Confluence to WikiJS
Over at Refactor we have a client using on-prem Atlassian Confluence which was prohibitively expensive to move to the cloud version (Atlassian sadly recently stopped supporting their en-prem server edition). After showing them WikiJS we were tasked with the challenge of getting all of their content from the existing system into a WikiJS server. Primary objectives were to ensure better navigation, more helpful search and a generally more pleasant look and feel.
We started with an export of the existing confluence. This resulted in a folder which a whole bunch of html files, along with a few extra directories of attachments/css/etc. Our next step was to try to get them into a WikiJS installation.

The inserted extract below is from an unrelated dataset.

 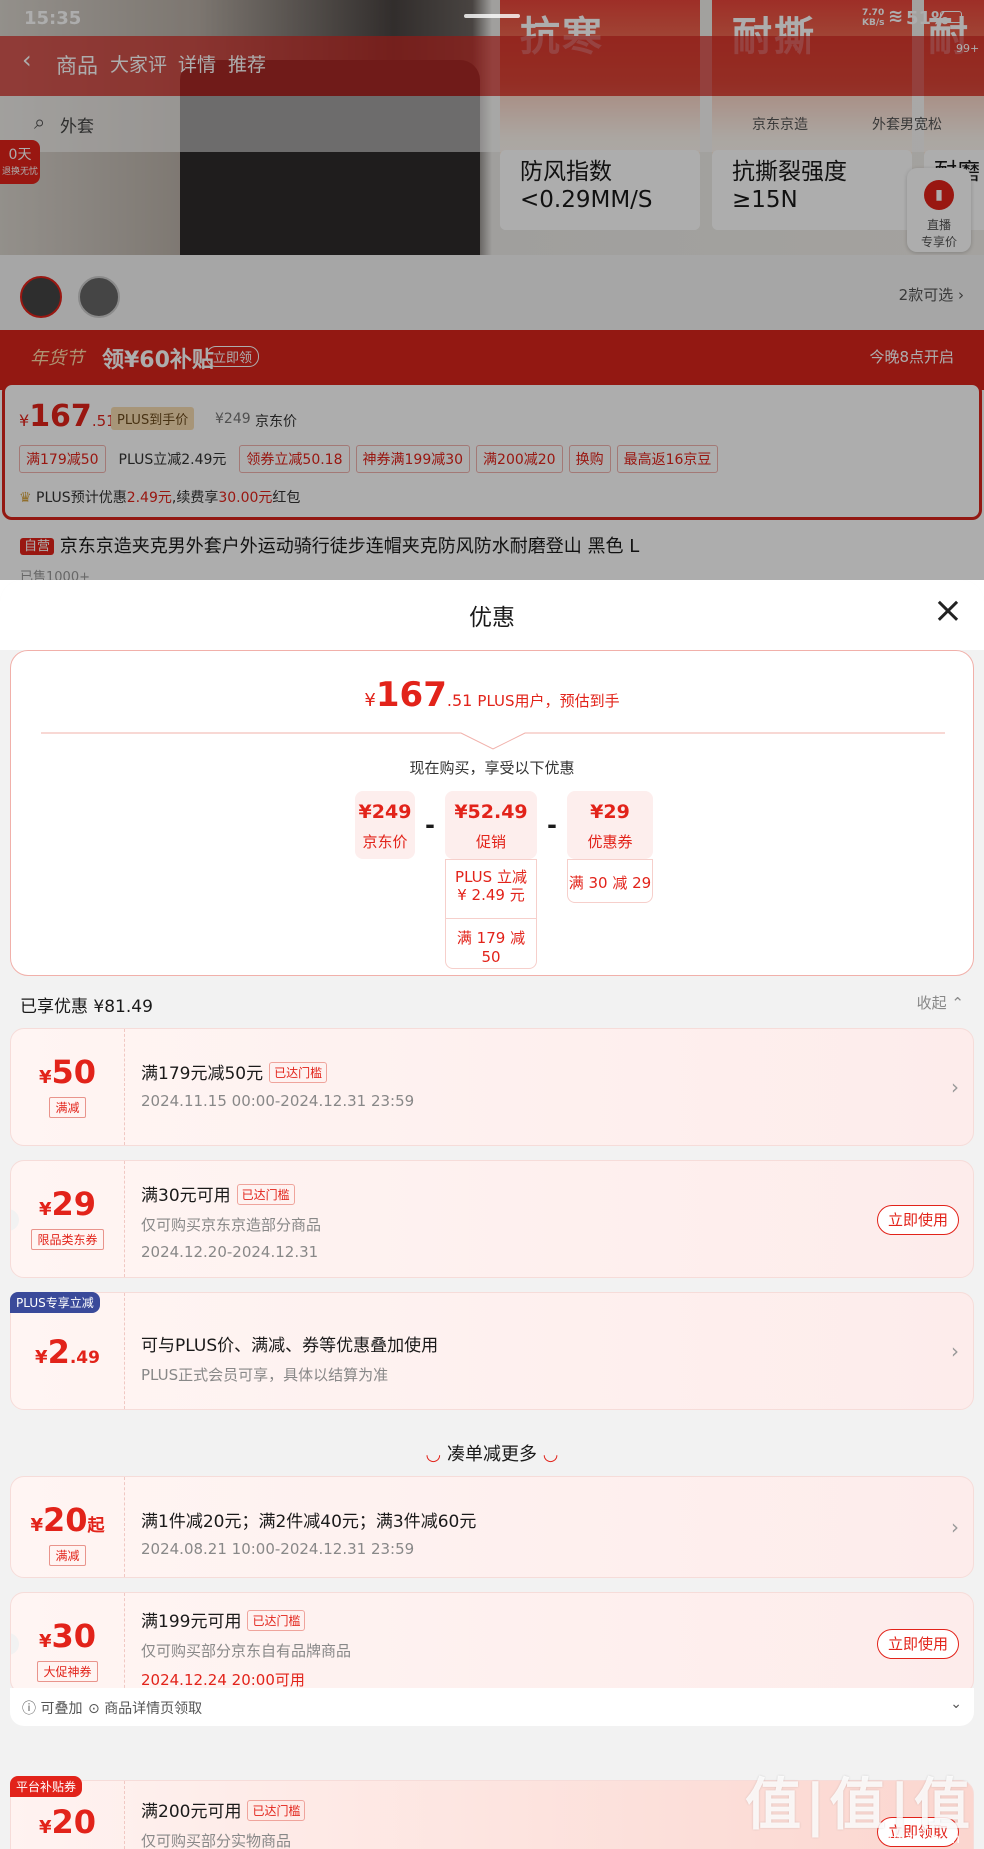 I want to click on sheet-title: 优惠, so click(x=492, y=618).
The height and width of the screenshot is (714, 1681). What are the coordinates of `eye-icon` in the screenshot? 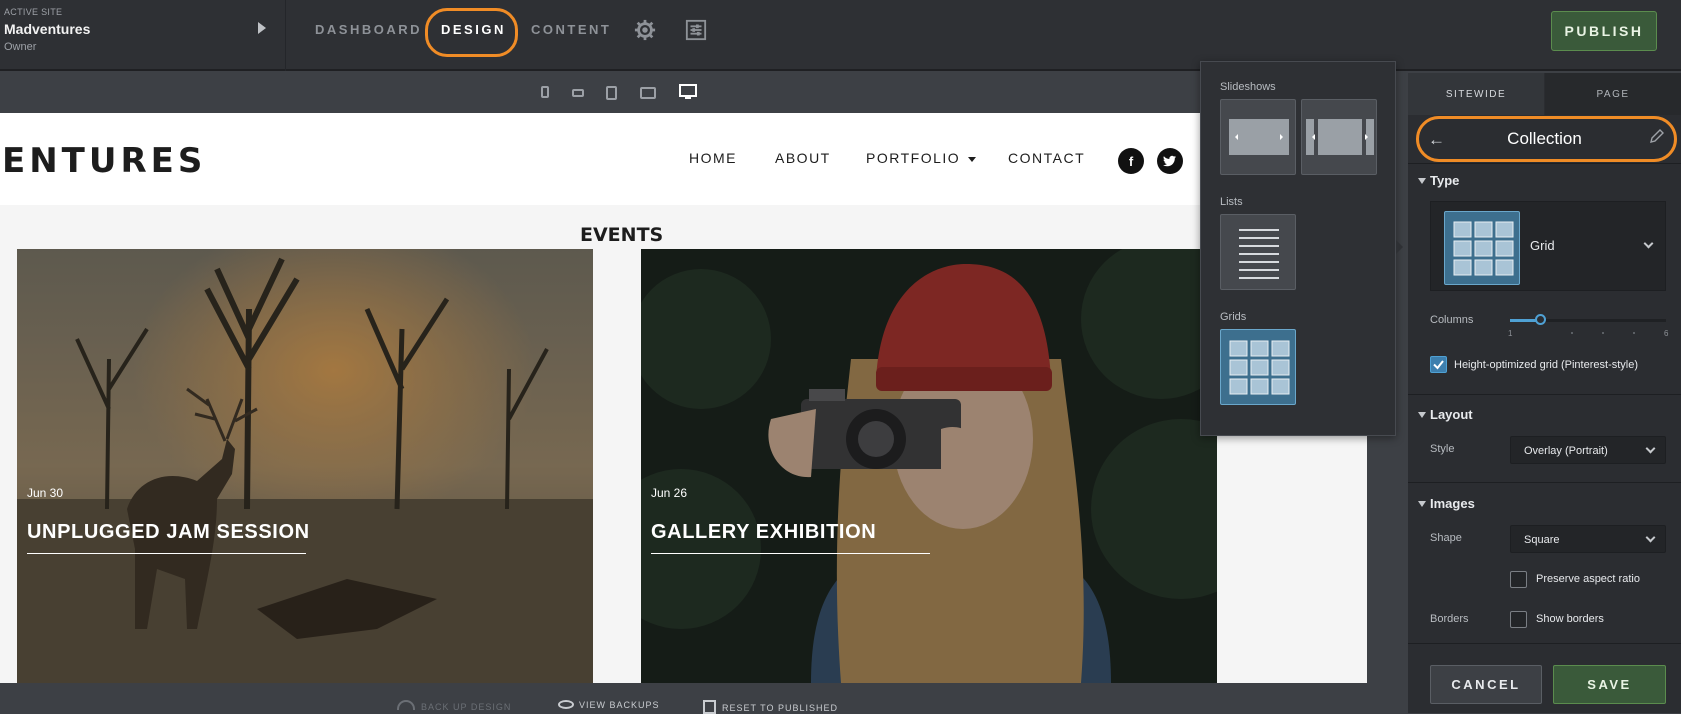 It's located at (566, 704).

We did not want to simply load the files into an existing wikijs service. If it did not work the way we wanted it we would of needed to restore from previous backups, or tried to delete files and fix up existing pages. Messy at best! To solve this we welcomed our friend Docker Compose. The WikiJS project provides a docker-compose.yml file so this made it super simple. git pull, modify the docker-compose.yml file to mount a directory we can use for transferring files into the container, docker compose up -d, navigate to http://localhost and go through the setup.

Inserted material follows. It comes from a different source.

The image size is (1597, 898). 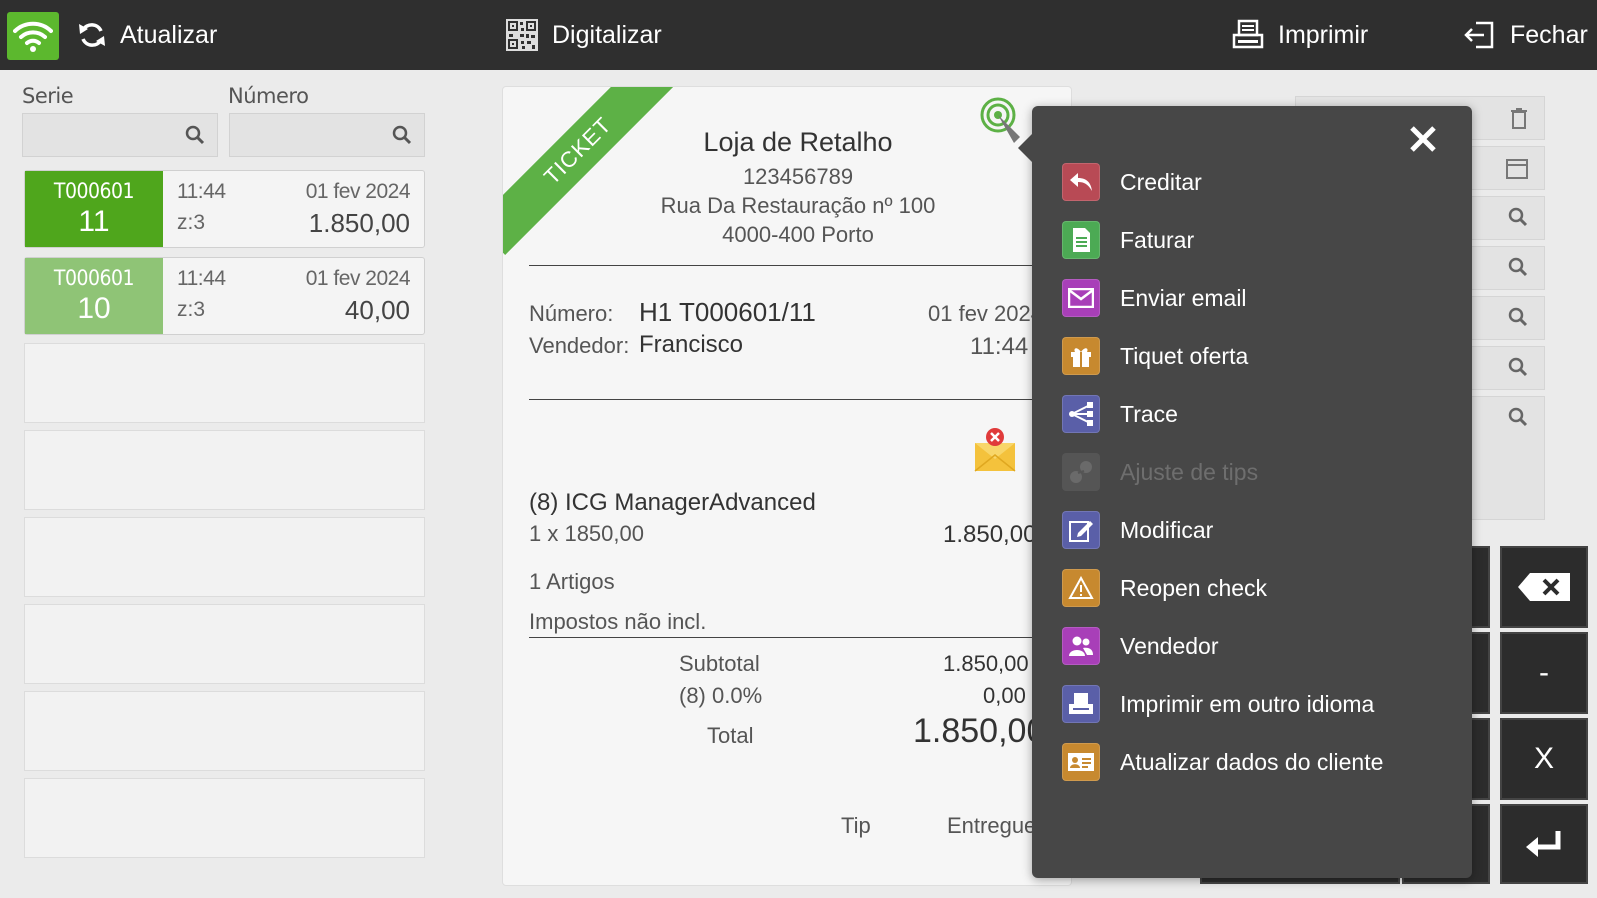 I want to click on menu-item-label: Tiquet oferta, so click(x=1184, y=356).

From there we dumped the confluence export directly into the mounted folder, told WikiJS to import all the files as waited. The results were… less than ideal. Navigation was non-existent. Confluence added a bunch of “This page was last modified by”, and “Most recently edited pages”, and non-content related items to each of the exported pages. We investigated any tools that were available to fix the exported files to something WIkiJS might find more suitable. We tried a few but did not find a tool that seemed to work “out of the box”, at least not with the exported site we were working with. Time for a custom solution.
This was not a project we could spend a lot of time working on. The result was a “quick-n-dirty” console program written in the go programming language, which does the following…

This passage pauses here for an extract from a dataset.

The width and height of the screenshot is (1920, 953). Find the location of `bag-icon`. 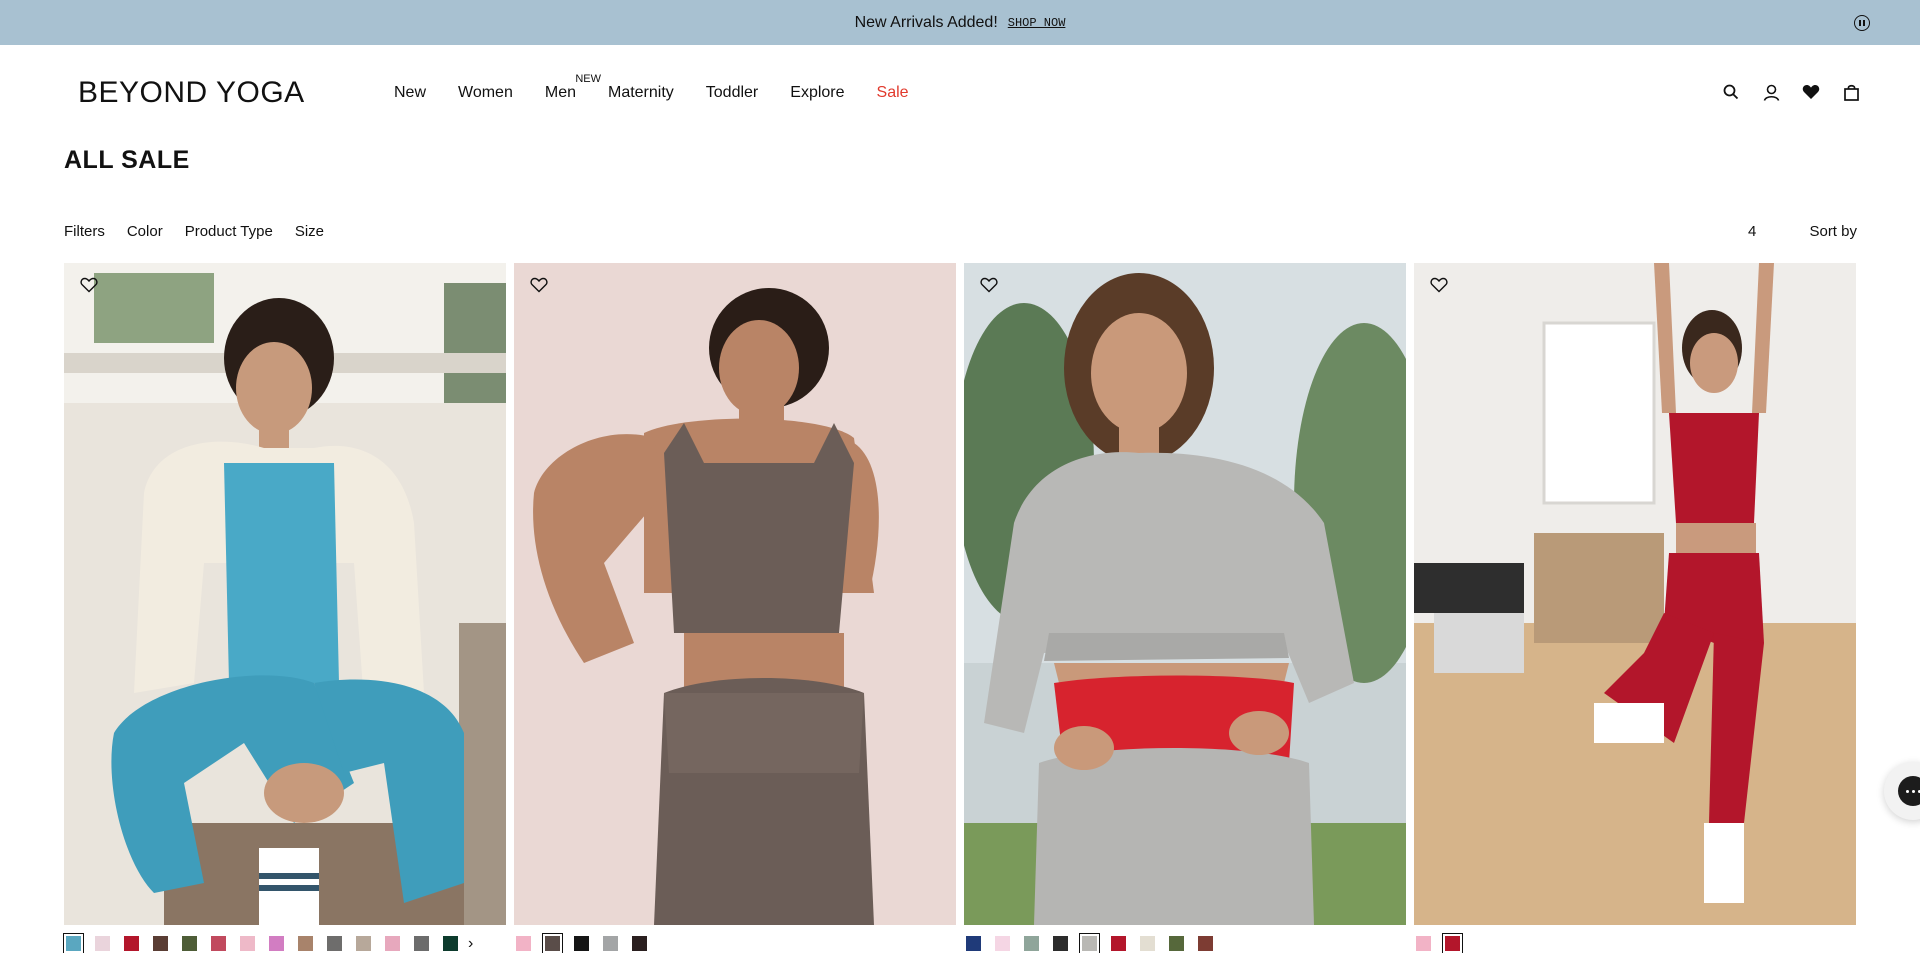

bag-icon is located at coordinates (1851, 92).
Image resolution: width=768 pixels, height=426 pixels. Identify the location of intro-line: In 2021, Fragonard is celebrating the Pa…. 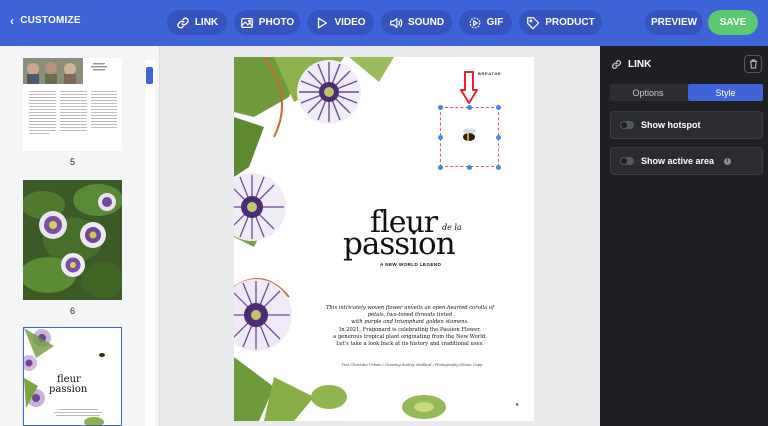
(410, 330).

- Compiles a list of all the files in the export. Saves them in a data structure with a “From” and a “To” key. Both set to the same value, as it appears in the original export file structure.
- Loops through this list, and if it is a html file parses the file and tries to find if it has any “breadcrumb” section. If it does, works out what the hierarchy is for this page, and updates the “To” key to represent this new location
- Loops through the list again. This time if its not a html file, it copies the file into a target directory. However if it is a html file, it will parse the file again and remove the breadcrumb section. At this point we want to drop as many parts of the document as we can, to cleanup any extra elements that Confluence added that we are not interested with. Then we needed to do two things. If the html file has been moved to a different hierarchy, every link in the file will need to be modified to point a point relative to where this file has been moved. Also if there are any other links to other files that have been moved, they will also need to be updated. The eventual solution was a horribly inefficient series of loops over the mapped file locations and the html document structure, but even for a reasonably large set of files go seems to scream through them at a fantastic pace. “quick-n-dirty” is the active word here! Finally the modified html file is rendered into its new position in the destination folder.
Now running the import into WikiJS results in a nice hierarchy, with images and attachments that are all located correctly, the site looks nice and the WikiJS search feature seems to work much better for our client than the Confluence site. Although the code is not exactly production quality, it fits its purpose well and is available on our github page.